# Yamaha vs. Suzuki vs. Mercury



## iMacattack (Dec 11, 2006)

All three manufactures build solid reliable outboards. Removing brand bias the things I would recommend looking at are total cost for install. Reputation of the company doing the install and serviceability. 

A great engine poorly installed will ruin the owners confidence. I happen to live close to Outboard Specilities who are the largest repower installer for Suzuki outboards in the country. So I used them to repower my Egret. (link here Egret got her wings replaced. ) Take a look at how they protected the gel coat for the install. It's these kinds attention to details can can really make a difference.


----------



## SS06 (Apr 6, 2021)

Suzuki has really taken a hold on the repower market here in FL, and hats off to Outboard Specialties for leading that charge with great pricing and even better customer service.
I would look at any of the 3 based on price, availability, and access to good mechanics trained in your chosen brand....


----------



## Mako 181 (May 1, 2020)

After speaking with Mike & Mike a minimum of 3 to 5 times on the phone within a 2 week period they both gave me a verbal repower cost but I could not get a written estimate nor a time and date to get a new 250 Zuk. After playing with them for over 2 weeks I went to Miami on a Friday and had my boat back the next Friday with a new 250 on the back.
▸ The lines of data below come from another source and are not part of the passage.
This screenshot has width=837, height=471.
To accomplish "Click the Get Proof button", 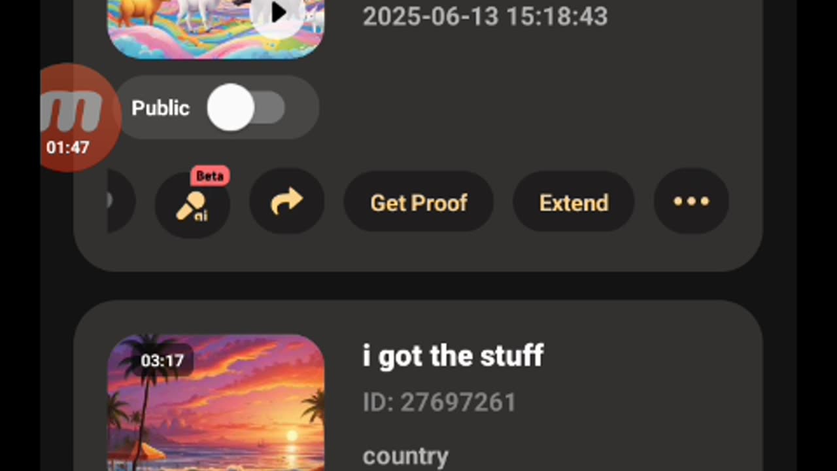I will pos(419,202).
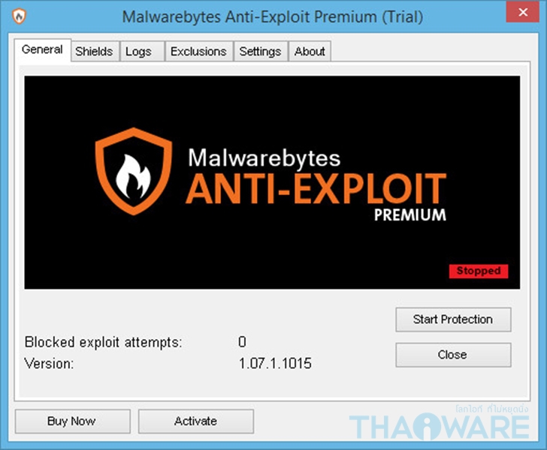Close the window with the red X
This screenshot has height=450, width=547.
(x=523, y=12)
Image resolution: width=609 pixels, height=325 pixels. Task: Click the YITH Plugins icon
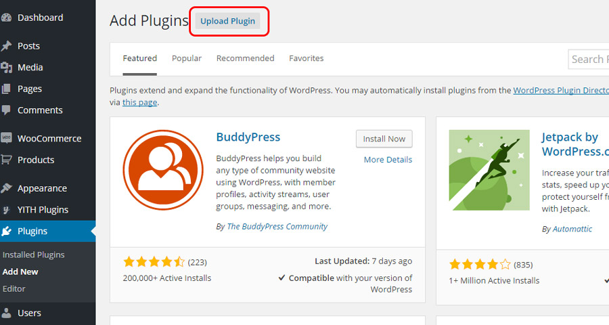pyautogui.click(x=6, y=210)
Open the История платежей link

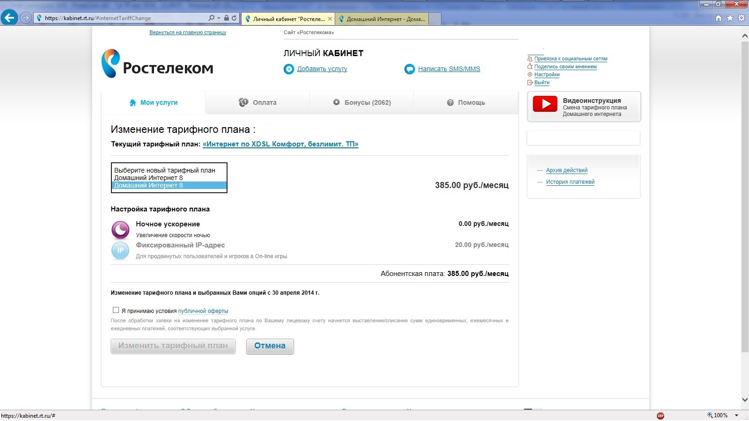(x=570, y=182)
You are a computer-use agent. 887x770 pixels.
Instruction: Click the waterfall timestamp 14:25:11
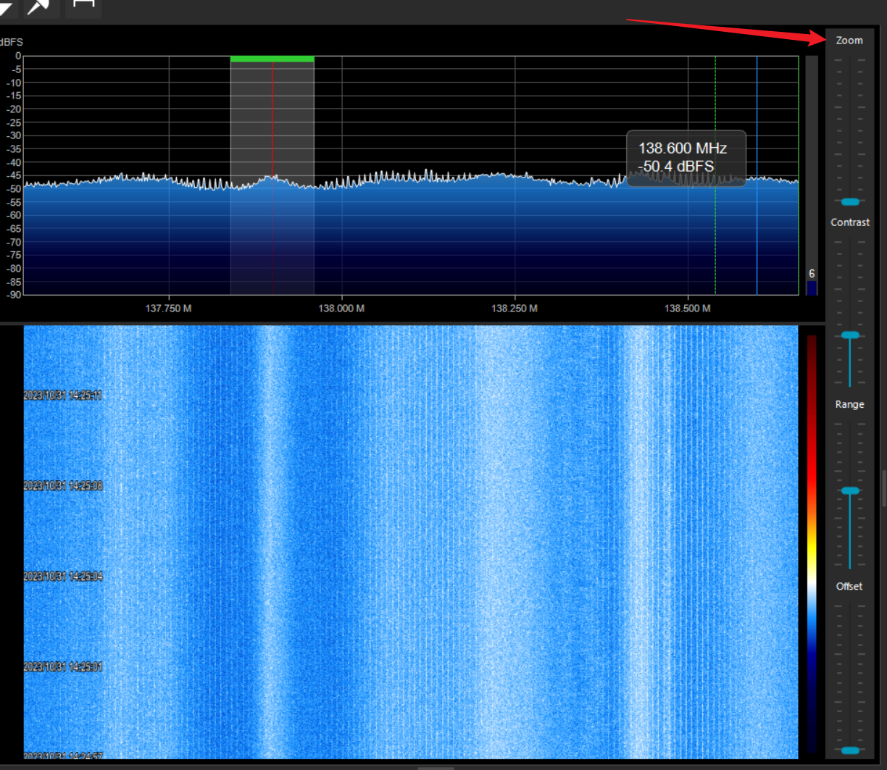pyautogui.click(x=63, y=396)
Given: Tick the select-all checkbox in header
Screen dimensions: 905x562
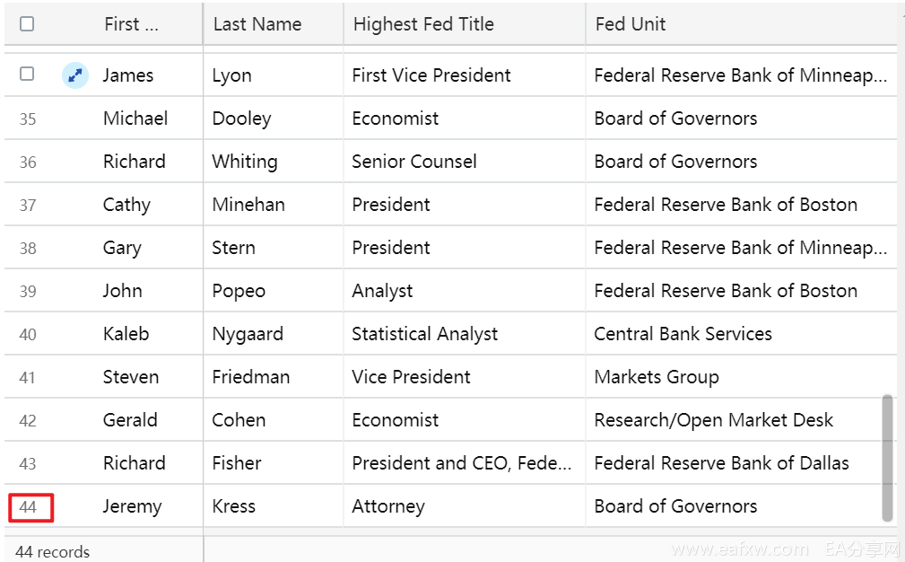Looking at the screenshot, I should pyautogui.click(x=27, y=23).
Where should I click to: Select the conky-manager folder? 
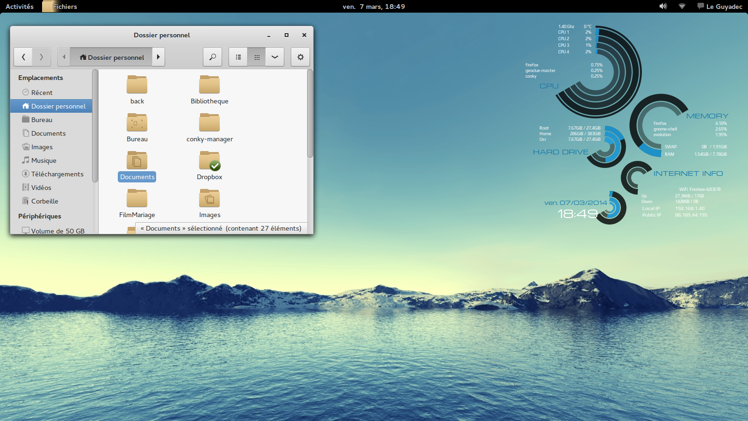pos(209,123)
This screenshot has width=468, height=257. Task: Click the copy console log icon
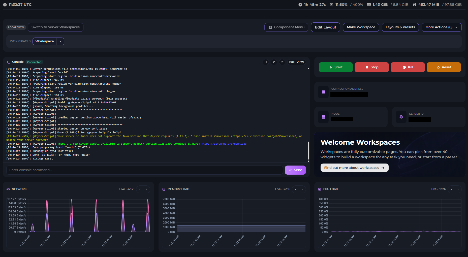274,62
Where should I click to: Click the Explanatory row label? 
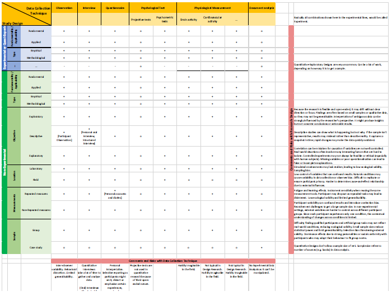pyautogui.click(x=36, y=156)
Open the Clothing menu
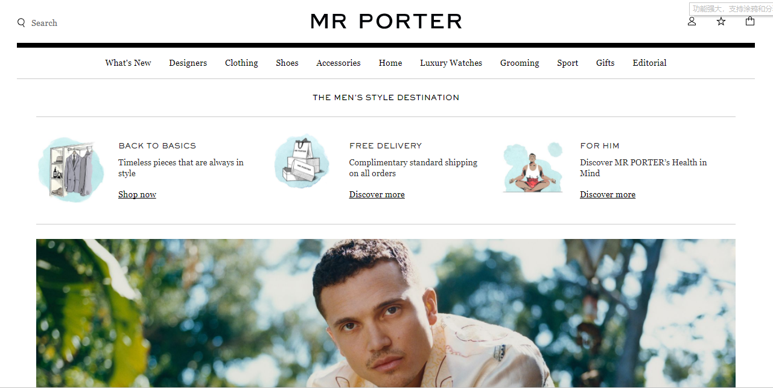This screenshot has height=388, width=773. pyautogui.click(x=241, y=63)
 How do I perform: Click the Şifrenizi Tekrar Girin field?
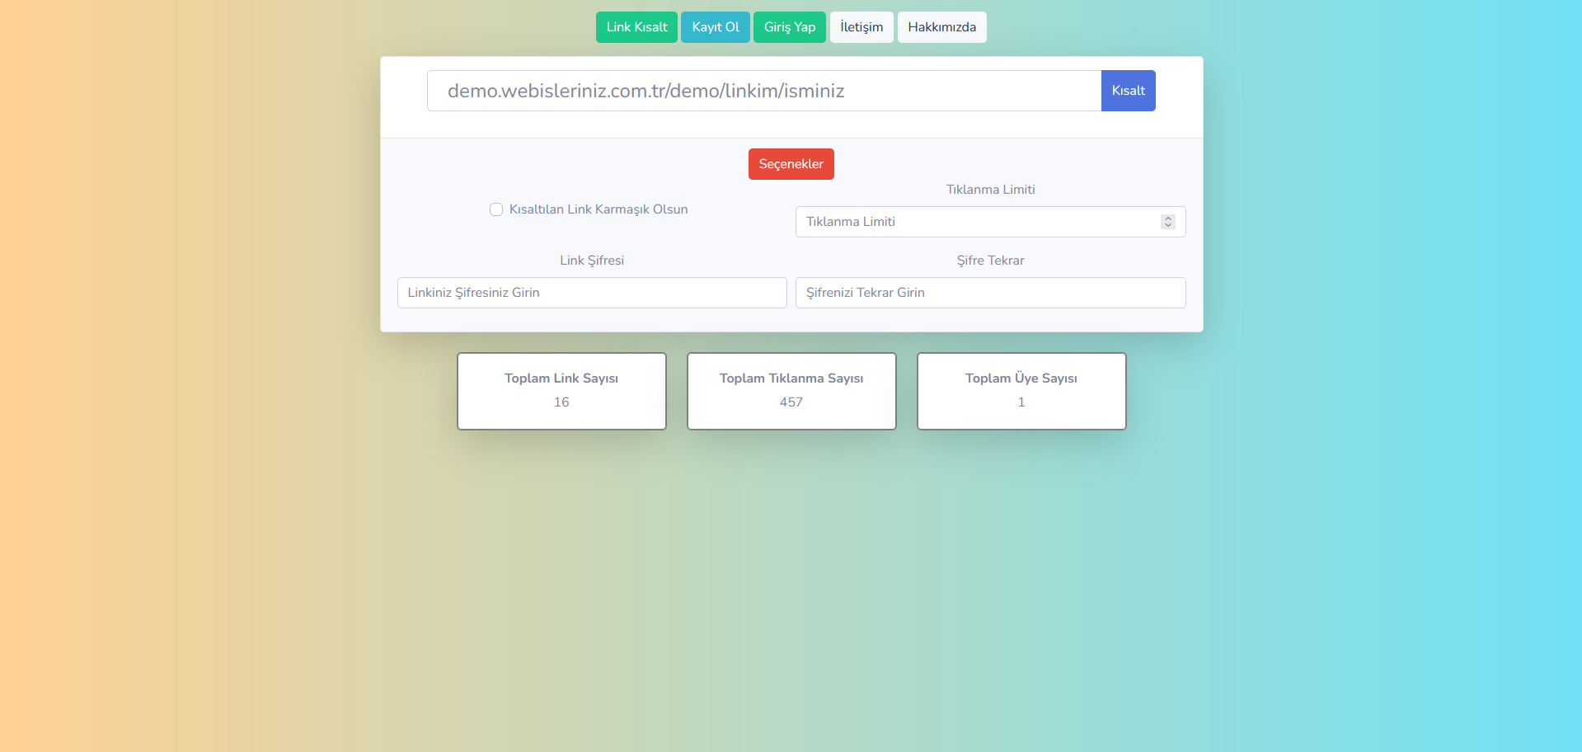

So far I like the engine with 130 hours on it in just 13 months.


----------



## KyleCorey (Feb 3, 2018)

The mercury verados are very impressive motors. We have one of the new v8s on our 24 lake n bay. Still fairly new but we've put 300 hours on it with no issues. Torque is insane both mid-range and out of the hole. Super efficient 3.8-4.2 cruise. 
Also run a 32 yellowfin with 2020 400 verados (v6 model). Almost 400 hours on those with no issues. Very strong and efficient motors. 
I'd tip the hat towards mercury in the large outboard category.


----------



## Finsleft258 (Oct 7, 2018)

In that horsepower group I would be inclined to favor Mercury and Yamaha due to lower unit durability with a heavier hull. I lean toward the Mercury for better corrosion resistance, ease of maintenance, and lower weight. I would also consider a Honda. The 250 Tohatsu is a rebadged Honda, fyi. If it were a bay boat, I may consider the Suzuki but not on a hull that size. Also, the large v6 Suzukis have some issues with cooking idle air control valves. 

I agree with the above sentiments about the dealer. Find one you like.


----------